Jean-Luc Coll is director of research at INSERM and head of the Cancer Targets and Experimental Therapeutics research team of the INSERM Unit U823. His work is focused on the development of targeted molecules and optical-based instrumentation. His main interest is the introduction of optics for diagnostics and targeted treatment of cancer in clinical trials. In particular, his group is trying to develop systems for image-guided surgery.
Jean-Marc Dinten is a senior scientist at the Biology and Health Division in CEA-LETI. For more than 20 years, he has been developing medical image processing and reconstruction associated with the development of innovative x-rays and optical imaging and tomography systems. He now heads the Imaging Readout Systems Laboratory, which develops new optical imaging systems for health and biology applications.
Antonio Pifferi graduated in nuclear engineering in 1991 and received his PhD in physics in 1995 at the Politecnico di Milano. Since 2003, he has been an associate professor in the physics department of the Polytechnic of Milan. His research focuses on the development of new laser and instrumentation exploiting light propagation in highly scattering media with applications to optical characterization of biological tissues, and optical mammography.

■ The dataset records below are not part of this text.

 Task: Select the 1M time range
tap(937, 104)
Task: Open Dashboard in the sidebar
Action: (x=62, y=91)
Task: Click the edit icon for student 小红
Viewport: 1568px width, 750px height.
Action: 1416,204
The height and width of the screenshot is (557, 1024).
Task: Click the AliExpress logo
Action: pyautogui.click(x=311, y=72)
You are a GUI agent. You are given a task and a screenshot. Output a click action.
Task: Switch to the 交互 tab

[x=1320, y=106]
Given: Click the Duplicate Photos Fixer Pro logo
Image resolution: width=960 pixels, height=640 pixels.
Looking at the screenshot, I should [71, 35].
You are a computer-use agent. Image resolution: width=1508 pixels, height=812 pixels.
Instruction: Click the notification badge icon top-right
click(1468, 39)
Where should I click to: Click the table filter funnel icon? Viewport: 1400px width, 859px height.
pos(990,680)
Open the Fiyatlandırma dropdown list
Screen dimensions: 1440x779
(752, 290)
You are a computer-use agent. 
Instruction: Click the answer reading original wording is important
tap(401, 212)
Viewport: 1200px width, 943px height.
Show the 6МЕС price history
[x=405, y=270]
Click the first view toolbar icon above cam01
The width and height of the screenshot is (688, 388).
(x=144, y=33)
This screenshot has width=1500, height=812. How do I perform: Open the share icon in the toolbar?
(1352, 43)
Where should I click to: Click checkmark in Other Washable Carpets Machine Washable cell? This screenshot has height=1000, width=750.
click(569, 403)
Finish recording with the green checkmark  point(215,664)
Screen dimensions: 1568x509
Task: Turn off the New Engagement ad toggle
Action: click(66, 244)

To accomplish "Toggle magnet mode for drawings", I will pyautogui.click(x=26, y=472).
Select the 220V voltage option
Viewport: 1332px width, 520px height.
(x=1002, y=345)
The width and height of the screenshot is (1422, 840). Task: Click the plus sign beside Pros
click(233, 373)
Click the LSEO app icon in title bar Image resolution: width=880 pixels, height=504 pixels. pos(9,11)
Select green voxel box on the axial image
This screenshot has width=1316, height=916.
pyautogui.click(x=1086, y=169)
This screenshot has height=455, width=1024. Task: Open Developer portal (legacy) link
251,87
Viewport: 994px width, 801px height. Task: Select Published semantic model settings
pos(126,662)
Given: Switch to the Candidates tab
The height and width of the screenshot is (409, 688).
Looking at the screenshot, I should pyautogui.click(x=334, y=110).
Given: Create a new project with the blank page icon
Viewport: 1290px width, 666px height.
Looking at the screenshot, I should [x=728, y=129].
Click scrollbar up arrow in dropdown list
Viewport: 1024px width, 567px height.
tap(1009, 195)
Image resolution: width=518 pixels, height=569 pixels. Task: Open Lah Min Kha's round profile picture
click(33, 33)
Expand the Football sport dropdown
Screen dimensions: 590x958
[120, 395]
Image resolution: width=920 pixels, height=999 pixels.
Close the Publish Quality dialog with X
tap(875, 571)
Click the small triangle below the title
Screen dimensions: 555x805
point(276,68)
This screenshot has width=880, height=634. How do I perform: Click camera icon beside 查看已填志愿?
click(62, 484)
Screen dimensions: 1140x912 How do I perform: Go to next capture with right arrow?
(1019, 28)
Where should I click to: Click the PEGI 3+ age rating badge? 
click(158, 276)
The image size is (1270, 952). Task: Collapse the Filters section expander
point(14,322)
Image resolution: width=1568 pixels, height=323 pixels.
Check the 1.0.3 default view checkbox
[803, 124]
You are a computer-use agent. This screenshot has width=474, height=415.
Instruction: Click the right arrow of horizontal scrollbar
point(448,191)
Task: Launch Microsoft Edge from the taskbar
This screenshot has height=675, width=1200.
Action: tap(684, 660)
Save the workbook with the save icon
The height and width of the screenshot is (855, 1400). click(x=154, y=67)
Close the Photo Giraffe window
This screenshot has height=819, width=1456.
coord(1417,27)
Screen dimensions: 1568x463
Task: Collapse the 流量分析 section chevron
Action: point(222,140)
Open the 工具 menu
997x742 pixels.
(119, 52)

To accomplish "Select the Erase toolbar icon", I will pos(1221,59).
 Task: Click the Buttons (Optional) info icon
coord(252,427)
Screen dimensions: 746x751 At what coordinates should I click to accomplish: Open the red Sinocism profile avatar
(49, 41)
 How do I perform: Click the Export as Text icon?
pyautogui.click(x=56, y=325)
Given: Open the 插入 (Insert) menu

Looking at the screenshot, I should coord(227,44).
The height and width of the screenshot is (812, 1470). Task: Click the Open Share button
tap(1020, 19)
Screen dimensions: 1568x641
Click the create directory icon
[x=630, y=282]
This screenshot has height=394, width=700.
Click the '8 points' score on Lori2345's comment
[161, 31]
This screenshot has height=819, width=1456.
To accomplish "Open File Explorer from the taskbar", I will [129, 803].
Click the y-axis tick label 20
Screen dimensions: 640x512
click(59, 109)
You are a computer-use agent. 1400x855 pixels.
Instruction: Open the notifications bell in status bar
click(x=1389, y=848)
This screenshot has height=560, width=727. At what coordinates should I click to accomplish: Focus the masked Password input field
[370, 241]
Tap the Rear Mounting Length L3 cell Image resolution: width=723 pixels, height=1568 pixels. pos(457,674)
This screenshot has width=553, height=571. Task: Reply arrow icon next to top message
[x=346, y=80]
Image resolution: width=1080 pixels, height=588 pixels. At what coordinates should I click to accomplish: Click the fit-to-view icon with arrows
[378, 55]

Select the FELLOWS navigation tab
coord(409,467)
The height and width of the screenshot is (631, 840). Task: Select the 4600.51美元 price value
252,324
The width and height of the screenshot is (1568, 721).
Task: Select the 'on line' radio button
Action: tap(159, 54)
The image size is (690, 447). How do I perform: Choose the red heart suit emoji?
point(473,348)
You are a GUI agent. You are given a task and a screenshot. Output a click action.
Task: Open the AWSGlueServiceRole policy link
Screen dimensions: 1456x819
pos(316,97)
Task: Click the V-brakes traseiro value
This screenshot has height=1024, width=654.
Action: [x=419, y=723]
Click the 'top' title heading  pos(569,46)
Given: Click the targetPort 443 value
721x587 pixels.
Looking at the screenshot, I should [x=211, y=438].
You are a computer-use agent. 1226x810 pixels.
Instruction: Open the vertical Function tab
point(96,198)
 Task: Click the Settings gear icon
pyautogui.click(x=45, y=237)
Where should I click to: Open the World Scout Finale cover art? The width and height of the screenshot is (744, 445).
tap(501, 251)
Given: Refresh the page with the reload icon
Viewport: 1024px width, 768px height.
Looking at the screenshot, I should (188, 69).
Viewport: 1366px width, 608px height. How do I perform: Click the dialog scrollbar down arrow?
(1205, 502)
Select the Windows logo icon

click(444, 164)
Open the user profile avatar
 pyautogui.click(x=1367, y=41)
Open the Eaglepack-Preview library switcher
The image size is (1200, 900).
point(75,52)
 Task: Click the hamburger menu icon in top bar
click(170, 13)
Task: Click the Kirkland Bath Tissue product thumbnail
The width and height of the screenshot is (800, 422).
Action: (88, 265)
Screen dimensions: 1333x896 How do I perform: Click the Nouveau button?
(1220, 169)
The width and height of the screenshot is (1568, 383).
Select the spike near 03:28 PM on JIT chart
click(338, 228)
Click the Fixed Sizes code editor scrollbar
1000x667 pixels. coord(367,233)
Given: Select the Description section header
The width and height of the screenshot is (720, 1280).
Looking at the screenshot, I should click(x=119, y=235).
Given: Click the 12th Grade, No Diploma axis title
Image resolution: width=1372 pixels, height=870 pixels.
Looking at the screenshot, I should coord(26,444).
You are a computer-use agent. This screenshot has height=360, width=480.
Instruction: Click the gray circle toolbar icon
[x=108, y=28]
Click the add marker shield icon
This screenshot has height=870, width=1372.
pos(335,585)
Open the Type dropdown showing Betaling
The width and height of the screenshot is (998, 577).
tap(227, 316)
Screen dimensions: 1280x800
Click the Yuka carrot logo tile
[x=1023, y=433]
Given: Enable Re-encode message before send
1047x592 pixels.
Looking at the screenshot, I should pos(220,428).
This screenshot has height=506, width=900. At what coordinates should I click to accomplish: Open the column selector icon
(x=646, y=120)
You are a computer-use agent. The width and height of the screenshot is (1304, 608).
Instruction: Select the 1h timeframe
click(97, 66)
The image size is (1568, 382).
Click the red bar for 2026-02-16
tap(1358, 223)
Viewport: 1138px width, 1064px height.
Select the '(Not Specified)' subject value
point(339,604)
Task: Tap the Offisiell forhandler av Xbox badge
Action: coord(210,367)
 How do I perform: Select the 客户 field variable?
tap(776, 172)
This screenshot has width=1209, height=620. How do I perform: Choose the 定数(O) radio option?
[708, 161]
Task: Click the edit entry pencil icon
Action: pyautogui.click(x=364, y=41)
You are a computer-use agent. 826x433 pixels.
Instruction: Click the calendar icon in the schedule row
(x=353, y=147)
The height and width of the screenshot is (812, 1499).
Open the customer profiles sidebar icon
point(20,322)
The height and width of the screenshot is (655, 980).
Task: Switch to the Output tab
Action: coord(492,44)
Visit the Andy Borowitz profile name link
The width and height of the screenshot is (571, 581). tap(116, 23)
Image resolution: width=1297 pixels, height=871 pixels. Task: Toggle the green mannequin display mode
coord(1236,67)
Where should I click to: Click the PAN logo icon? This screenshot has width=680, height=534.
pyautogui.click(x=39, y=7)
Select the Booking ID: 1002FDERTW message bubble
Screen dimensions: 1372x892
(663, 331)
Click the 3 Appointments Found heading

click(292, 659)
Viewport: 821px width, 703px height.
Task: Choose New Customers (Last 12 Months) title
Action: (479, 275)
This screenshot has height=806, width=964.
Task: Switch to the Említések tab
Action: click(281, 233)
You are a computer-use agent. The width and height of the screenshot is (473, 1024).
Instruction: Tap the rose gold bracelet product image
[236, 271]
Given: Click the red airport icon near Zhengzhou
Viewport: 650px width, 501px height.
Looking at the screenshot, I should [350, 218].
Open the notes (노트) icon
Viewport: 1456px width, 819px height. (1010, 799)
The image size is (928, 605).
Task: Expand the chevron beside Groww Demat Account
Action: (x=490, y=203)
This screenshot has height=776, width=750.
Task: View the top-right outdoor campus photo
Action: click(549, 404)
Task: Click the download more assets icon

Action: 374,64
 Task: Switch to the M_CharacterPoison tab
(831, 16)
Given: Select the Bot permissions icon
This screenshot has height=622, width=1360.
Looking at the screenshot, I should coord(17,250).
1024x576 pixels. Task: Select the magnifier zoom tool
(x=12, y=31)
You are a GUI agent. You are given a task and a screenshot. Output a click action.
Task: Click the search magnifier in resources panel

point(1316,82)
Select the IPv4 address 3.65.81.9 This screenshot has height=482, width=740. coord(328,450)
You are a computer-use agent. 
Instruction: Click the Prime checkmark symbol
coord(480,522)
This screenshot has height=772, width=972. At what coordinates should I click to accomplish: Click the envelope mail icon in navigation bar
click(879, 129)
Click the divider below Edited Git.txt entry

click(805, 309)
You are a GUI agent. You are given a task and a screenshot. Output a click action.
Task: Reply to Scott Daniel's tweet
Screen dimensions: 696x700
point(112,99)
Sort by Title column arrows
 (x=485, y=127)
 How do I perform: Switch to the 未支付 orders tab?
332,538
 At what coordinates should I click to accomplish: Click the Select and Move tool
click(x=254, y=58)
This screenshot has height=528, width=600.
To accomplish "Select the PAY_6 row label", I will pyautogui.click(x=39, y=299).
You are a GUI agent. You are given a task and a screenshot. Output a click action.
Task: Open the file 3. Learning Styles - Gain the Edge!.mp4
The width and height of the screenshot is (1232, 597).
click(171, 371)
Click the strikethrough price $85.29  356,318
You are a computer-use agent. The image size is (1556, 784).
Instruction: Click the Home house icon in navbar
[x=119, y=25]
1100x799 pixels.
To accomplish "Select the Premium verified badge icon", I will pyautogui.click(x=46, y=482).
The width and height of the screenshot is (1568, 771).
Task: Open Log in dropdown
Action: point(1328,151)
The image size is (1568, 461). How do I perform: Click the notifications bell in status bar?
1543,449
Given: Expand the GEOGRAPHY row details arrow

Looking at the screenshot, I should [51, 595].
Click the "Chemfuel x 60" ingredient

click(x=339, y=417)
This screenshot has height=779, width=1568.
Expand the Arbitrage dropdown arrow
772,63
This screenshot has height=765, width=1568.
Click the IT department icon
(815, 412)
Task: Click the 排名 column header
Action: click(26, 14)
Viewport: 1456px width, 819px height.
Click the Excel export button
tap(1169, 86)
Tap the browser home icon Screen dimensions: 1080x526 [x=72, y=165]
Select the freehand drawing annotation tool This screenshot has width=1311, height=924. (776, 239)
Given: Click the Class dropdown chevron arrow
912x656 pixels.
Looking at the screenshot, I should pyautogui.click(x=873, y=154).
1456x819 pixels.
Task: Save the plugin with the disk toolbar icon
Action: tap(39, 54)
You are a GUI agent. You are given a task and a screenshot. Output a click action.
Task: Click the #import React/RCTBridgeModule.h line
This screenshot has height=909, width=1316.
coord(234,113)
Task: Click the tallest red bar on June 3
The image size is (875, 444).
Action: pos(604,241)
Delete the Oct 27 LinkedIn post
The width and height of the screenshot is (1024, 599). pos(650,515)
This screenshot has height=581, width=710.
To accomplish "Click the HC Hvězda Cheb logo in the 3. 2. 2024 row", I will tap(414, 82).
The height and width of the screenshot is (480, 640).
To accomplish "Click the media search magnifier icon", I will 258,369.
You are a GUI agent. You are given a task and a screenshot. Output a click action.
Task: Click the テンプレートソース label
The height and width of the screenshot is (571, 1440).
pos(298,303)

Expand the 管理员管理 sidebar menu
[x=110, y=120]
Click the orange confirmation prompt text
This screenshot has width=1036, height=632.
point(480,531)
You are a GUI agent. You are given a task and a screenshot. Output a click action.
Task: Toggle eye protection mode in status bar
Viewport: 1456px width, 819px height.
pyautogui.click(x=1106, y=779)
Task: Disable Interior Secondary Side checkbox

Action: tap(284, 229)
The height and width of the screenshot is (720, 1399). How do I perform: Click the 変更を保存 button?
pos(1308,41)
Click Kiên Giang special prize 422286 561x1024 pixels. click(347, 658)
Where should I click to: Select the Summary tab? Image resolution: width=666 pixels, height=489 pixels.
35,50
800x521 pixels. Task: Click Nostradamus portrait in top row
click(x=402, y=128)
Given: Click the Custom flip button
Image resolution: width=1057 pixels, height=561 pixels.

Anne Planat-Chrétien has been project manager in the field of optical imaging applied to biology and health since 2000 at CEA-LETI, France. She is a PhD engineer in image processing—modeling, simulation, and algorithms. During the last decade, she has extended her expertise in system analysis, tests monitoring, and system characterization fields. Today she is leading the thematic on deep reconstruction of endogenous properties of biological tissues for both clinical and preclinical applications.